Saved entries
::::::::::

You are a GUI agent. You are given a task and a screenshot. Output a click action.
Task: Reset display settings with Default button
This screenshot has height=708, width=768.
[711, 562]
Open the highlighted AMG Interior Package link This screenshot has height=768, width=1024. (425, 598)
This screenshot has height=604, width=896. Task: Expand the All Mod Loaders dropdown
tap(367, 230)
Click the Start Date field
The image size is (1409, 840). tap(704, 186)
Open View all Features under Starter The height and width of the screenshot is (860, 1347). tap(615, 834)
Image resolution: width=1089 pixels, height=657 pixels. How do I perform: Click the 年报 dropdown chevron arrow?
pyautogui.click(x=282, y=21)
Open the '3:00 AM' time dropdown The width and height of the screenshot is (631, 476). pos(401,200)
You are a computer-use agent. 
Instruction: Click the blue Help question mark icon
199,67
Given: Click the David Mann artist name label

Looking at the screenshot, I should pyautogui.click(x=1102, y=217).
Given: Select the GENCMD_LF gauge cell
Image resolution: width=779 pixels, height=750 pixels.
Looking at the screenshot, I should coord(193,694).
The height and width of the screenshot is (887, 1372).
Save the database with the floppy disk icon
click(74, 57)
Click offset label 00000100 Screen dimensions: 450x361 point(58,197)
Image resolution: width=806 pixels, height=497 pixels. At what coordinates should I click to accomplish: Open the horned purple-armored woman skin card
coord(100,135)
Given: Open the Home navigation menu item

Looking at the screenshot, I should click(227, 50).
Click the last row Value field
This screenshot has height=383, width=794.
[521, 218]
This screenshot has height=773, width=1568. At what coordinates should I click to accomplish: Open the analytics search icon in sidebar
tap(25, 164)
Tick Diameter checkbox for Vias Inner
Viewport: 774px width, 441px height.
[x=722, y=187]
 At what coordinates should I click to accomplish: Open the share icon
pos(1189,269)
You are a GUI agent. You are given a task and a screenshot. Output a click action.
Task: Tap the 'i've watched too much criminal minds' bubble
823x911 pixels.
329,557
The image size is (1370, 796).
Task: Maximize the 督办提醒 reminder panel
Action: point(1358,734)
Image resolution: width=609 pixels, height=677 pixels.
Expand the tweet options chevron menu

::::::::::

DESCRIPTION OF THE TASK
Line by line, copy the data above exactly as it reads.

ANSWER TO THE EXERCISE
You are a GUI agent. You are given a task and a screenshot. Output a click action.
Task: Reset display settings with Default button
This screenshot has height=708, width=768.
[711, 562]
Open the highlighted AMG Interior Package link This screenshot has height=768, width=1024. (425, 598)
This screenshot has height=604, width=896. Task: Expand the All Mod Loaders dropdown
tap(367, 230)
Click the Start Date field
The image size is (1409, 840). tap(704, 186)
Open View all Features under Starter The height and width of the screenshot is (860, 1347). tap(615, 834)
Image resolution: width=1089 pixels, height=657 pixels. How do I perform: Click the 年报 dropdown chevron arrow?
pyautogui.click(x=282, y=21)
Open the '3:00 AM' time dropdown The width and height of the screenshot is (631, 476). pos(401,200)
You are a computer-use agent. 
Instruction: Click the blue Help question mark icon
199,67
Given: Click the David Mann artist name label

Looking at the screenshot, I should pyautogui.click(x=1102, y=217).
Given: Select the GENCMD_LF gauge cell
Image resolution: width=779 pixels, height=750 pixels.
Looking at the screenshot, I should coord(193,694).
The height and width of the screenshot is (887, 1372).
Save the database with the floppy disk icon
click(74, 57)
Click offset label 00000100 Screen dimensions: 450x361 point(58,197)
Image resolution: width=806 pixels, height=497 pixels. At what coordinates should I click to accomplish: Open the horned purple-armored woman skin card
coord(100,135)
Given: Open the Home navigation menu item

Looking at the screenshot, I should click(227, 50).
Click the last row Value field
This screenshot has height=383, width=794.
[521, 218]
This screenshot has height=773, width=1568. At what coordinates should I click to accomplish: Open the analytics search icon in sidebar
tap(25, 164)
Tick Diameter checkbox for Vias Inner
Viewport: 774px width, 441px height.
[x=722, y=187]
 At what coordinates should I click to accomplish: Open the share icon
pos(1189,269)
You are a GUI agent. You are given a task and a screenshot. Output a click action.
Task: Tap the 'i've watched too much criminal minds' bubble
823x911 pixels.
329,557
The image size is (1370, 796).
Task: Maximize the 督办提醒 reminder panel
Action: point(1358,734)
Image resolution: width=609 pixels, height=677 pixels.
Expand the tweet options chevron menu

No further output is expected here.